__Problem requirements__. Retype, word for word, every line from the one holding "Accessibility (445, 2539)" through the one holding "[Show previous pagination] (54, 1139)" in the entries below, both included, and only those lines.

Stored items
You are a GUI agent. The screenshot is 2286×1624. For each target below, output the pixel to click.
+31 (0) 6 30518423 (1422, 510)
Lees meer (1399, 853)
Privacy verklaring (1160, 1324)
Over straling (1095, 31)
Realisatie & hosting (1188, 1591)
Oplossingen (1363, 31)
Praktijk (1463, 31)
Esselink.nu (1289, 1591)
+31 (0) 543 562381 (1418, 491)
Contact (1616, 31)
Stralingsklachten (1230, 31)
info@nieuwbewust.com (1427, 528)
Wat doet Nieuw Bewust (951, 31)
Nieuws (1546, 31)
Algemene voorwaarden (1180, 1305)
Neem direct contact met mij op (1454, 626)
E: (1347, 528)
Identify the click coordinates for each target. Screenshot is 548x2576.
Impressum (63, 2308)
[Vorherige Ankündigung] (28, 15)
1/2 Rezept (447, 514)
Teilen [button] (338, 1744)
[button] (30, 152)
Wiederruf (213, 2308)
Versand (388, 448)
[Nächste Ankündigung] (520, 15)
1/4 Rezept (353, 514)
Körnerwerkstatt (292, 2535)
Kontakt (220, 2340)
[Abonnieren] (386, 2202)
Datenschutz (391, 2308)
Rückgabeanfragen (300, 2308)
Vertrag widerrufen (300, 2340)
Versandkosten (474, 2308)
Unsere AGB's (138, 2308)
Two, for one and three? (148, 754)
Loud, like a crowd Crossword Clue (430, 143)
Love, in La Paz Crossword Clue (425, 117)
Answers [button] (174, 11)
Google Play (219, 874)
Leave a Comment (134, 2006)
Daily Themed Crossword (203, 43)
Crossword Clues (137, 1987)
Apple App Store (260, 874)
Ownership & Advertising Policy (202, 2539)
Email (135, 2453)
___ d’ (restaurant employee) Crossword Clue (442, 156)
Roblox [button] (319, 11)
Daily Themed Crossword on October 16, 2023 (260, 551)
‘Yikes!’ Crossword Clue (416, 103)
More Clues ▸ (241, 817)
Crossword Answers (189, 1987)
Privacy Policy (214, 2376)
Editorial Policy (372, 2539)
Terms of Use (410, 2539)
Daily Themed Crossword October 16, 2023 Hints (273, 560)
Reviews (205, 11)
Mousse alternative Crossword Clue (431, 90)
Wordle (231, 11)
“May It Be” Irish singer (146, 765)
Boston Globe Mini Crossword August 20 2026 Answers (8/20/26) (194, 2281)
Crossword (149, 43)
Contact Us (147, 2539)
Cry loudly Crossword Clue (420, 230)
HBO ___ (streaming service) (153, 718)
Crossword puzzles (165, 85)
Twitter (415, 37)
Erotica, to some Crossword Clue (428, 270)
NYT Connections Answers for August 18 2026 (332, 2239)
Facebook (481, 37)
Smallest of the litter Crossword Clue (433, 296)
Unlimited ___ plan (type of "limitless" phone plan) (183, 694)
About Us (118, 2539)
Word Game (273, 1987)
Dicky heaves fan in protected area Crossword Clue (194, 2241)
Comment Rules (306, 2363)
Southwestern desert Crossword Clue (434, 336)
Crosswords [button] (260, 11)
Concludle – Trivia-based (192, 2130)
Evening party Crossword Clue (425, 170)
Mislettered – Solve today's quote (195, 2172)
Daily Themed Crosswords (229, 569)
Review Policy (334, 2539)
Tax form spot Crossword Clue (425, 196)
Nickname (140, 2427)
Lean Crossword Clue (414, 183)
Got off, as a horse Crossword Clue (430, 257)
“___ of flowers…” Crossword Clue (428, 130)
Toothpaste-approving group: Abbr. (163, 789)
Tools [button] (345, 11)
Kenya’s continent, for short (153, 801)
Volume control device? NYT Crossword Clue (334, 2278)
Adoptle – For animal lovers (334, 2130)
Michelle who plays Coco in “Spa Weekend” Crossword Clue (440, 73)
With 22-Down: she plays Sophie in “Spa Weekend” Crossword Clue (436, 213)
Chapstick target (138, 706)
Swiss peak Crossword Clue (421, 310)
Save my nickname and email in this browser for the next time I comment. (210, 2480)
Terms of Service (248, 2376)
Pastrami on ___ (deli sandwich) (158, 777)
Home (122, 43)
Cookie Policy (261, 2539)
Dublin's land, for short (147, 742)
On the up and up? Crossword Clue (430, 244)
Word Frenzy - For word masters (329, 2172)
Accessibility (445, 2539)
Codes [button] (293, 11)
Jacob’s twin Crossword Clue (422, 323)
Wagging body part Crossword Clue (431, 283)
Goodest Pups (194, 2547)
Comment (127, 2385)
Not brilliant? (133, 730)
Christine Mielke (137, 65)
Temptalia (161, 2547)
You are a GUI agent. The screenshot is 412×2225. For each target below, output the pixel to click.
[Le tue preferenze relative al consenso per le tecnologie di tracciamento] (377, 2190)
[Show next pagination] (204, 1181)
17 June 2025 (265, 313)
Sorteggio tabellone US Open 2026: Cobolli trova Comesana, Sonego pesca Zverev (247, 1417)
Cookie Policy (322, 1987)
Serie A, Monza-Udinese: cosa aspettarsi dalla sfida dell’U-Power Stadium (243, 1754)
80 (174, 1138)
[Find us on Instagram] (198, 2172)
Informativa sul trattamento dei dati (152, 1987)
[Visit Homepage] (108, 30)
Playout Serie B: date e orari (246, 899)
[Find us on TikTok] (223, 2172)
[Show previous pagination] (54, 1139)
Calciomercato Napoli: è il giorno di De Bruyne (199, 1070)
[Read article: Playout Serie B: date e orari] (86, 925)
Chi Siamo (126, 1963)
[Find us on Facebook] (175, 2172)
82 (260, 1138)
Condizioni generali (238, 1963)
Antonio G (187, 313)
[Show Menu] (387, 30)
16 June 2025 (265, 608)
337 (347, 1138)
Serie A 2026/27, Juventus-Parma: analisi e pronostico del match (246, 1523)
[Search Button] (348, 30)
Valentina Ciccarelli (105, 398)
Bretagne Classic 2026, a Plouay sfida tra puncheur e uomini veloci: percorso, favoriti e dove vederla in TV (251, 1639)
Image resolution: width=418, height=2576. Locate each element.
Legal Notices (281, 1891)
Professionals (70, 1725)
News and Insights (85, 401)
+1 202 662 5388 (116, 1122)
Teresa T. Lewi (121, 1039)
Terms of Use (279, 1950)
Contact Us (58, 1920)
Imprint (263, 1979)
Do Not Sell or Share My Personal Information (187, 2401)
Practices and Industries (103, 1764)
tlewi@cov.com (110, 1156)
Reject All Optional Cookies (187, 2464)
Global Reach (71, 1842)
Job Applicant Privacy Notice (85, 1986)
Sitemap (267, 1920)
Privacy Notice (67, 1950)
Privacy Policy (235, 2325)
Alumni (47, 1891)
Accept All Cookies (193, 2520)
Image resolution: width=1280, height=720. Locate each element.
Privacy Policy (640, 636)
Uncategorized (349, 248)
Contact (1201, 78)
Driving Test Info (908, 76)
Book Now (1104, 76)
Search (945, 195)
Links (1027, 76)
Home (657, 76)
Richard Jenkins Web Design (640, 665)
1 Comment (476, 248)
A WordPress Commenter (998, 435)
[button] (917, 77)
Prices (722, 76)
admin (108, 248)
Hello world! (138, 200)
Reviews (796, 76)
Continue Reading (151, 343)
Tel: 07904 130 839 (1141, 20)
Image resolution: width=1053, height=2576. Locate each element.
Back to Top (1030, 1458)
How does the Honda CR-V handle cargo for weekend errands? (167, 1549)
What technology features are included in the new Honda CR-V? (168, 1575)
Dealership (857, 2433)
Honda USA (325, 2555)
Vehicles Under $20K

__Response to this exercise__.
Accessibility (445, 2539)
Codes [button] (293, 11)
Jacob’s twin Crossword Clue (422, 323)
Wagging body part Crossword Clue (431, 283)
Goodest Pups (194, 2547)
Comment (127, 2385)
Not brilliant? (133, 730)
Christine Mielke (137, 65)
Temptalia (161, 2547)
You are a GUI agent. The screenshot is 412×2225. For each target below, output the pixel to click.
[Le tue preferenze relative al consenso per le tecnologie di tracciamento] (377, 2190)
[Show next pagination] (204, 1181)
17 June 2025 (265, 313)
Sorteggio tabellone US Open 2026: Cobolli trova Comesana, Sonego pesca Zverev (247, 1417)
Cookie Policy (322, 1987)
Serie A, Monza-Udinese: cosa aspettarsi dalla sfida dell’U-Power Stadium (243, 1754)
80 (174, 1138)
[Find us on Instagram] (198, 2172)
Informativa sul trattamento dei dati (152, 1987)
[Visit Homepage] (108, 30)
Playout Serie B: date e orari (246, 899)
[Find us on TikTok] (223, 2172)
[Show previous pagination] (54, 1139)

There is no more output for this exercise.